** Begin SUPPLIED DATA **

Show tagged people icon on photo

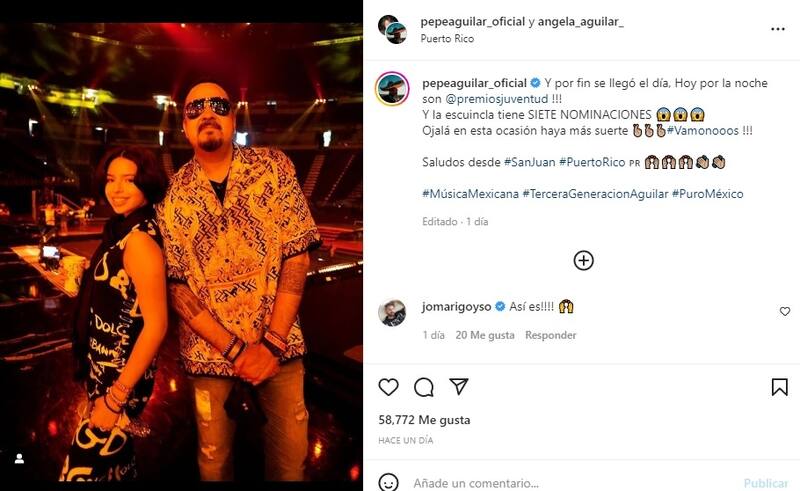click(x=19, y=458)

** End SUPPLIED DATA **
** Begin SUPPLIED DATA **

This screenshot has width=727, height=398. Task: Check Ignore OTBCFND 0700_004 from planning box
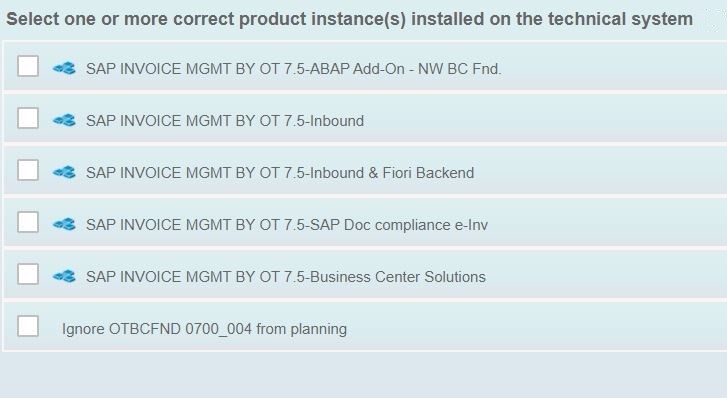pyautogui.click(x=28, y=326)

** End SUPPLIED DATA **
** Begin SUPPLIED DATA **

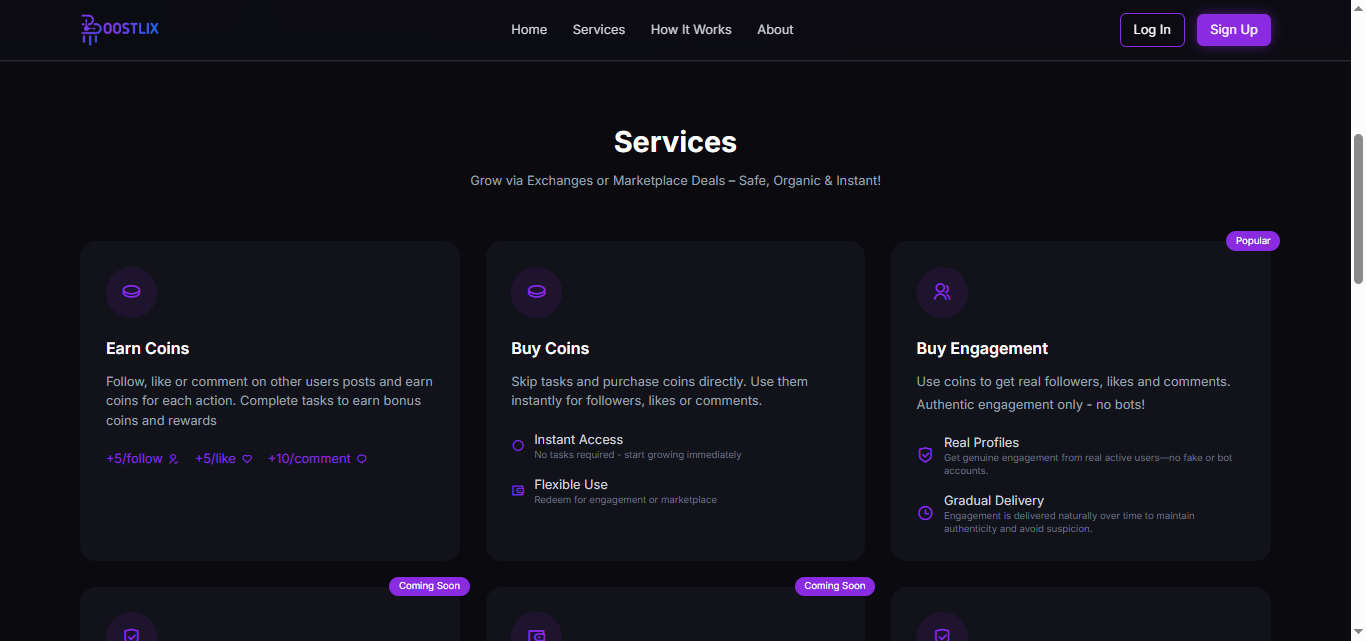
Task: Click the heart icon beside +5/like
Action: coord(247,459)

** End SUPPLIED DATA **

Filter the rows above, keeping only the lines that contain the string "Task".

#### [CORRECT OUTPUT]
This screenshot has width=727, height=398. Task: Check Ignore OTBCFND 0700_004 from planning box
Task: Click the heart icon beside +5/like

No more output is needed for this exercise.